Eighty-three of my 87 behavioral constraints were non-functional. I’d been maintaining a 2,368-line skill document that performed the same as no document at all on most tasks.

I Also Learned It the Hard Way

Before I measured, I had three months of painful evidence I wasn’t reading correctly.

My CLAUDE.md file said “files over 1,500 lines require extraction before feature additions.” This is soft harness — a convention documented in prose. daemon.go grew from 667 lines to 1,559 lines over 60 days, from 30 individually-correct agent commits. Each commit added a reasonable feature: stuck detection, health checks, auto-complete, orphan recovery. Each agent read the convention. None of them stopped.

The system also had three entropy spirals — feedback loops where agents degrading the system reported success. 1,625 commits lost across three rollbacks. After each spiral, I wrote a post-mortem. Each post-mortem identified the same root causes. Each recommended the same mitigations. Between the three post-mortems: zero mitigations implemented as hard gates.

The mitigations were documented. Documentation is soft harness. Between “we should implement a circuit breaker” and a circuit breaker that actually runs, there’s a gap that gets wider under pressure.

What Actually Works

Two things reliably changed agent behavior.

Hard gates. A pre-commit hook that warns when a commit adds 30+ net lines to an 800+ line file. A spawn gate that blocks implementation work on files over 1,500 lines without proof of prior architectural review. A build command that passes or fails. These are deterministic — agents can’t drift from them because there’s no compliance gradient. The gate fires or it doesn’t.

Structural attractors. When I created pkg/spawn/backends/, spawn-related code started landing there instead of in the monolithic spawn command file. spawn_cmd.go shrank by 840 lines. Not because I told agents to put code there — because the package name primed their attention. It’s an always-visible signal that doesn’t compete with the system prompt.

The structural attractor is interesting because it’s not really hard or soft. It’s architecture doing the work of instruction. Nobody has to read a rule. The package exists, so code goes there.

The Punchline

After measuring all of this, I stripped my orchestrator skill from 2,368 lines to 422. Removed 83 behavioral constraints. Kept the knowledge and a few attention primers. The simplified version scores the same or better on every test scenario.

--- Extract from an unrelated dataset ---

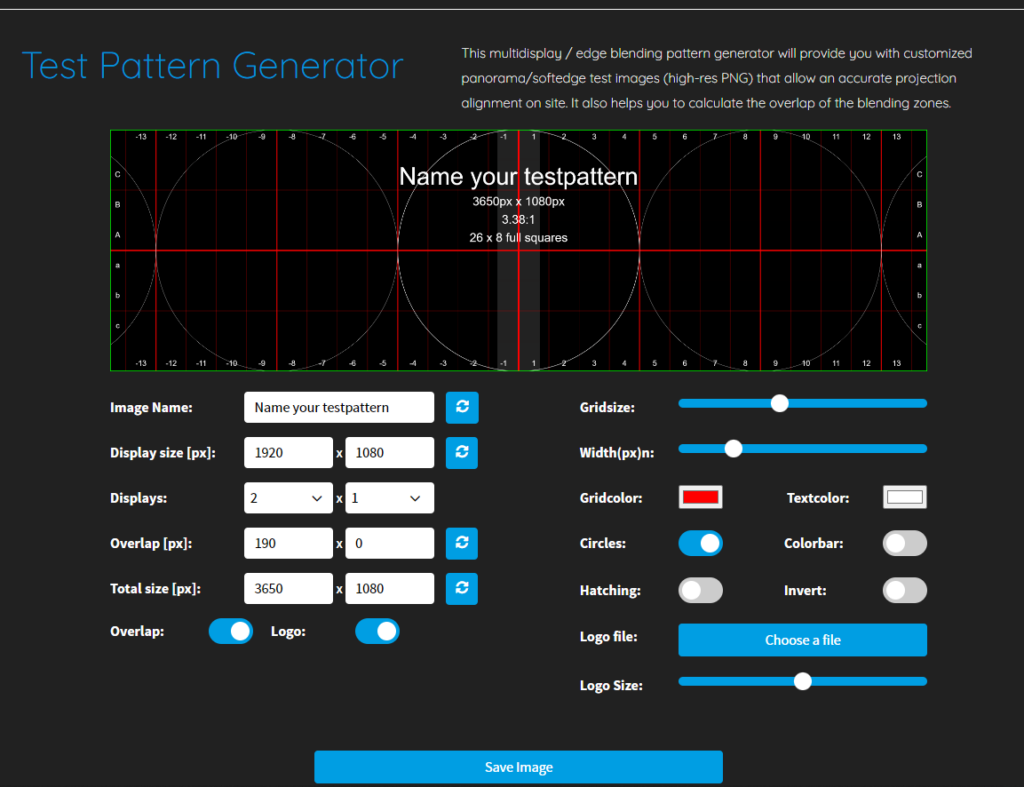Click refresh icon next to Display size

tap(462, 453)
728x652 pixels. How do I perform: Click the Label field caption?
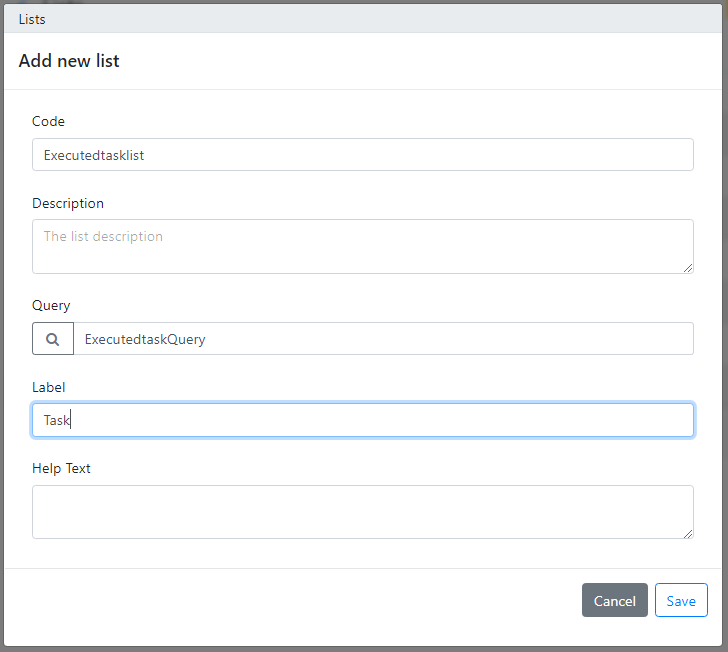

I’d been maintaining a document the size of a short novel that was functionally equivalent to nothing.

OpenAI’s team spent every Friday — 20% of their engineering week — cleaning up what they call “AI slop” before they built automated cleanup. That’s the same entropy I saw, measured from a different angle. They solved it with periodic garbage collection agents. I solved it with gates that prevent the accumulation in the first place.

We converged on the same principle from opposite directions. They designed their harness before their code — greenfield advantage. I discovered my harness was mostly decoration after three entropy spirals and 1,625 lost commits. The expensive way to learn the same thing.

But I have one thing they don’t have in their post: the receipts. Not “documentation doesn’t work” as a principle. Documentation doesn’t work as a measured fact, with trial counts and dilution curves and a before-and-after that shows the 2,368 lines were dead weight.

If you’re writing CLAUDE.md files or AGENTS.md files full of MUST and NEVER and ALWAYS — go count them. If you have more than four behavioral constraints, the fifth one is probably already inert. And the only way to know is to test.